There is also a corresponding hostility between father and son. When Paul is ill, his father's
presence, we are told, 'seemed to aggravate all his sick impatience'. In the battles between father
and mother he is uncritically on his mother's side; with childish extravagance he can even pray
that his father will die; and when the father is in hospital he takes pleasure in replacing him as
'the man of the house'. The quarrel which occurs in Chapter 8, and the events leading up to it,
again have sexual overtones. There has just been a flare-up of Mrs Morel's jealousy of Miriam,
followed by a very emotional scene in which the mother says:

'And I've never -you know, Paul - I've never had a husband- not really'.

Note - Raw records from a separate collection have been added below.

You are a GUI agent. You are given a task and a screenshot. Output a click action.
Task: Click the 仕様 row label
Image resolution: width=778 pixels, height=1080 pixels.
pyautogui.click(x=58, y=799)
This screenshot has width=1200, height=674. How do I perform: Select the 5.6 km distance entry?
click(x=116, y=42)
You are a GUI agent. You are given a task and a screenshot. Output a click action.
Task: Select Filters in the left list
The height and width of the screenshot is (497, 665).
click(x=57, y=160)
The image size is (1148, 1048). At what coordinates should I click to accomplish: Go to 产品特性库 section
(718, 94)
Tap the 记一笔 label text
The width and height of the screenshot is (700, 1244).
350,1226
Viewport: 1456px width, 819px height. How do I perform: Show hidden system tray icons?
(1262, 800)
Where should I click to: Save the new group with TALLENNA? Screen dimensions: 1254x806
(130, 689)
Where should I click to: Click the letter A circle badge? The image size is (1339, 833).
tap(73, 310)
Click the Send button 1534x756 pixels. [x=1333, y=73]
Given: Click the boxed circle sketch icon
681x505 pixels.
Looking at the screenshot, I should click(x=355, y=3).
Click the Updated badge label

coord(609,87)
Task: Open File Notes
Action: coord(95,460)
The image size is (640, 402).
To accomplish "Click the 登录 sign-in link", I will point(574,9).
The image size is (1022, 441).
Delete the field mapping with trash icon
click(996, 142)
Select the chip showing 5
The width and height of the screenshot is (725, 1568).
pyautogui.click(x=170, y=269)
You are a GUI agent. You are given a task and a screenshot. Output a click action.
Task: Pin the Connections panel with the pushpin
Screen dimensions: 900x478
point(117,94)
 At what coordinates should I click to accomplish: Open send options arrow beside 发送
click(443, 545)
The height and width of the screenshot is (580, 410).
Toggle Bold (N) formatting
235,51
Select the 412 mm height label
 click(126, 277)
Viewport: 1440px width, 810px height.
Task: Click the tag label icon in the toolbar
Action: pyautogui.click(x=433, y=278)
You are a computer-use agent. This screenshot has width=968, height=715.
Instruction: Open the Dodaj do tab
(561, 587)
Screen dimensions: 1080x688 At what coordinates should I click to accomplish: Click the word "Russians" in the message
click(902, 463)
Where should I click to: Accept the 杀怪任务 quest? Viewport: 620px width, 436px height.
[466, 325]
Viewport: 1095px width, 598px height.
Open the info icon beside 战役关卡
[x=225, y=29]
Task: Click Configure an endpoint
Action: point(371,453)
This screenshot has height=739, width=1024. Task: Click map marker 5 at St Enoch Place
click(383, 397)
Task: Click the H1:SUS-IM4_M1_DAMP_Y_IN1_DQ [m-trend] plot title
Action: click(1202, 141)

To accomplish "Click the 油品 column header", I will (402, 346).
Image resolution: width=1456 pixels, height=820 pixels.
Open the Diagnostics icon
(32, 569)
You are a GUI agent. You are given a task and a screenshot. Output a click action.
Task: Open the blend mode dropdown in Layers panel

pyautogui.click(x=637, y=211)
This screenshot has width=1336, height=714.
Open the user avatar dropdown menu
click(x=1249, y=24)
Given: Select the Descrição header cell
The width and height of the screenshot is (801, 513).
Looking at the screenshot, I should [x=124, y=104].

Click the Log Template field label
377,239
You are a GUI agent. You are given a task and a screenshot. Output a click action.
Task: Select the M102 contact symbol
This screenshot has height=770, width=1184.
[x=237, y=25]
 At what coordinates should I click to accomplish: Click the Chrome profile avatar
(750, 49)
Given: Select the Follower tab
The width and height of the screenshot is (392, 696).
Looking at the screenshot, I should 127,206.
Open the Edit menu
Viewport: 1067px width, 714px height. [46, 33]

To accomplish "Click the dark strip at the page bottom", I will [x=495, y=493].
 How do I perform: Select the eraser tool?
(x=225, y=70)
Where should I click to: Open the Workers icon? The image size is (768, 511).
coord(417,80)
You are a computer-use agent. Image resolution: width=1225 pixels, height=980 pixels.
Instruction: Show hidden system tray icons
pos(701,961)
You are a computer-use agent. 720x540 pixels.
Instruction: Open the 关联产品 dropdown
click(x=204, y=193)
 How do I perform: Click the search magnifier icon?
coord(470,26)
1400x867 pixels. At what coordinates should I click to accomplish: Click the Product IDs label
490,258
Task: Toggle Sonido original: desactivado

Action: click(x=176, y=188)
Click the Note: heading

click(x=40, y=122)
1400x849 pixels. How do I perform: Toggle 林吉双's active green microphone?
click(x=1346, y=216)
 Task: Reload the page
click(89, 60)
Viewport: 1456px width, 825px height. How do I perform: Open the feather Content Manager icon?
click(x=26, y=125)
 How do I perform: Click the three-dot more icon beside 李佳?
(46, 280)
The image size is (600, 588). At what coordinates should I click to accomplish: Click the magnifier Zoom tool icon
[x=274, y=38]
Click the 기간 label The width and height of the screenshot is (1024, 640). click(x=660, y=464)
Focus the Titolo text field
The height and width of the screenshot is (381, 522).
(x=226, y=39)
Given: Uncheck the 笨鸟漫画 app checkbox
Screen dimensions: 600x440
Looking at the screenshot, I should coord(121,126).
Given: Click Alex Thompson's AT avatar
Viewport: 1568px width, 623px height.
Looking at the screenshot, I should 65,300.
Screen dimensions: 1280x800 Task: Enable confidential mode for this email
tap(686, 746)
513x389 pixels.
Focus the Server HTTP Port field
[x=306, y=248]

After this she gives him 'a long, fervent kiss', and the son strokes her face, and kisses her, too.
This is the point at which the father returns, somewhat the worse for drink:

Morel came in, walking unevenly. His hat over one corner of his eye. He balanced in the
doorway. 'At your mischief again?' he said venomously."
The subsequent development of that relationship is mainly downhill. Mrs Morel continues to
have high hopes for Paul; and he, on his part, continues to love his mother, to draw sustenance
for his painting from her, and, as in the Lincoln excursion, to share new experiences with her.
But the latter, for example, is marred by Paul's greater awareness of his mother's age. 'Why can't
a man have a young mother?' he blurts out when he notices that she can hardly climb the hill up
to the cathedral.

Even when the fatal cancer takes hold; but now they serve only to prolong both her and Paul's
suffering. What was positive turns into something entirely negative, and, coupled with her rigidly
unforgiving attitude to her husband, it makes her death seem an appalling summation of a vitality
which has been blocked, perverted and ultimately converted into destruction.

Conclusion

It is the mother-son relationship that weaves the plot of Sons and Lovers. The Oedipal accent is
present in the title itself that Lawrence has unfolded critically in the novel through his characters.
The sons of Gertrude Morel turned out to be her lovers and at the same time the sons failed to be
lovers of other women when their mother was with them. This plan was made amply clear in a
letter Lawrence wrote to Garnett and we can say he has justly followed it in the novel.

“A woman of character and refinement goes into the lower class and has no satisfaction in her
own life. She has had a passion for her husband, so the children are born of passion, and have
heaps of vitality. But as her sons grow up, she selects them as lovers-first the eldest, then the
second. The sons are urged into life by the reciprocal love of their mother-urged on and on.”